When I think of Nelson Mandela, Mahatma Ghandi,  Martin Luther King and even Jesus, I think of souls who have made an overt decision to keep boundaries while here on this earth  and not deviate from thier good intentions regardless of the outward circumstances handed to them (because of those beliefs!!).

It's about transcendance, ascension, (sp?).  We are human, however, and even Jesus lost faith from time to time (his sorrow in the Garden before his death comes to mind).  So what if we fall face flat into the mud and say:  "oh, Man! I'm HERE again?"
It's inevitable.  It's the human condition. How long we stay in that mud is what it's about I think.  Getting up, saying, "oh well, that hurt like heck" and STILL mvong through life with loving intention and faith that love really IS what matters....that's what happiness is all about.

Everything is fleeting.  We are all on changing ground...nothing is permanent.....not even happiness.  But knowing what happiness feels like, and knowing what unhappiness feels like gives us this choice every time we get pushed into the mud.
I am currently covered in mud, but it is starting to dry and flake off....and my skin will be georgeous because of it (like that analogy?)
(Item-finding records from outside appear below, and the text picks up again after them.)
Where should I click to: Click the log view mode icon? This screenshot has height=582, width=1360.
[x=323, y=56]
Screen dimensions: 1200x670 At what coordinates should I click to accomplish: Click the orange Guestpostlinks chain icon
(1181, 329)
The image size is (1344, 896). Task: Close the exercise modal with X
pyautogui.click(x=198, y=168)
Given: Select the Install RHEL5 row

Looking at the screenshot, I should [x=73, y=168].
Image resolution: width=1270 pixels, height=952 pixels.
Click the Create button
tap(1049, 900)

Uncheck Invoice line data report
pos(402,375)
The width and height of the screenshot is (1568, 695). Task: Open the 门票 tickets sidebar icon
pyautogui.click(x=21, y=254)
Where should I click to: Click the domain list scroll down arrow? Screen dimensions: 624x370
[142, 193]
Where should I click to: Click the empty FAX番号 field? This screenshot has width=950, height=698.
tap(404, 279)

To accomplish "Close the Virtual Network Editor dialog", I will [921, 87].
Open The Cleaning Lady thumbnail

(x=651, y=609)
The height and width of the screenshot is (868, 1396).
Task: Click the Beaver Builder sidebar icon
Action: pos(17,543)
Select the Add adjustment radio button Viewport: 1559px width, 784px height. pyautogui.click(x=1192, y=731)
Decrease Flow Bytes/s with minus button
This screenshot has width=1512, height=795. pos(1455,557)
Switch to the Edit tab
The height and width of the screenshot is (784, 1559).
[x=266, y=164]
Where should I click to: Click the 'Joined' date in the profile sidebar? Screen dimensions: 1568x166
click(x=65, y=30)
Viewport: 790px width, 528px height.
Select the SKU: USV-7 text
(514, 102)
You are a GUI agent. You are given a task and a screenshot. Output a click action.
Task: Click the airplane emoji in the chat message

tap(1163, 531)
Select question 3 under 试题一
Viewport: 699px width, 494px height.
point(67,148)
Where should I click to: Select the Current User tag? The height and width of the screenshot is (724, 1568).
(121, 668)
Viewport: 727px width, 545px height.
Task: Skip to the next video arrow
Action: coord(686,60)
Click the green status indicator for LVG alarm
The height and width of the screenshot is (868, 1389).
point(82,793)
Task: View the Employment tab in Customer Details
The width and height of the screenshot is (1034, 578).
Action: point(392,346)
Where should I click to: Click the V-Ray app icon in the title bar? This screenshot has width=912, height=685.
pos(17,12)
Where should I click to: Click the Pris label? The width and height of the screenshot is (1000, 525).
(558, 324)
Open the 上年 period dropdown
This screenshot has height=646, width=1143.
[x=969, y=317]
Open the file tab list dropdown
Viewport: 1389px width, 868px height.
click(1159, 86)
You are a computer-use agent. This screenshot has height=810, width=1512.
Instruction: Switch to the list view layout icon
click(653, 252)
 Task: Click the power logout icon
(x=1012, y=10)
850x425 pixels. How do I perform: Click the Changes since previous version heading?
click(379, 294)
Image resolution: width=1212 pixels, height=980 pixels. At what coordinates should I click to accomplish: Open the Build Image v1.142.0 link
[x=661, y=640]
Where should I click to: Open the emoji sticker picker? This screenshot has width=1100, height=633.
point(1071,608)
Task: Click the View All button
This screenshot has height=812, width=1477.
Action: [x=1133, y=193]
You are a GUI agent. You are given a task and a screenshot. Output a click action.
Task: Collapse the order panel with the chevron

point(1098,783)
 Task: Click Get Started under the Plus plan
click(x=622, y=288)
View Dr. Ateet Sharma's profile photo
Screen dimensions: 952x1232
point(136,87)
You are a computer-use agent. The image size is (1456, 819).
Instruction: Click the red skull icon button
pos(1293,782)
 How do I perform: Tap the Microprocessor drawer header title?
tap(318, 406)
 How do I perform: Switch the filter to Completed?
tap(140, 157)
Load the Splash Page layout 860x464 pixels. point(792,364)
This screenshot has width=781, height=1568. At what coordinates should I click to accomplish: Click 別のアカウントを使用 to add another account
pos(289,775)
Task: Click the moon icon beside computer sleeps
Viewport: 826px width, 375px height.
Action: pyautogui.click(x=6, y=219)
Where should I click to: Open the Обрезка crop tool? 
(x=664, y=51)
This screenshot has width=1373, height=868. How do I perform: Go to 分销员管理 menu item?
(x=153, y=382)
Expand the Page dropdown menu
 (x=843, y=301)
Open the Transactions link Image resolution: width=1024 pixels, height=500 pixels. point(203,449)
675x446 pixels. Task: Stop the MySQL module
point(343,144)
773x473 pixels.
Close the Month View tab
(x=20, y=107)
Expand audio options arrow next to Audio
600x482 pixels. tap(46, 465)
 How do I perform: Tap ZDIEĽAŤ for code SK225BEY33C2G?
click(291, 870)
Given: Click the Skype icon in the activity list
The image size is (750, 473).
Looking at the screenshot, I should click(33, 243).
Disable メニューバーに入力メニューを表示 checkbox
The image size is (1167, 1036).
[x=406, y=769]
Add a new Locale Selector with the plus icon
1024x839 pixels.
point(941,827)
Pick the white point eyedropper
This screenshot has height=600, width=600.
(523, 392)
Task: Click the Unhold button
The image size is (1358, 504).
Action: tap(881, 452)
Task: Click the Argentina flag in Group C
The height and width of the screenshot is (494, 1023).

Anyway, thank YOU for getting me to get "out of myself" today and think about higher things (than my current "troubles").

missm:
I consider Pema Chodron and Alice Miller to be my "double-barrel" approach to dealing with the lingering effects of being raised by a narcissist.  Pema has a wonderfully down to earth way of interpreting Shambala Buddhism, one that I think is easy for a westerner to understand and practice.  Both are wise, compassionate women  who understand the difficulty and rewards of being authentic and self-aware.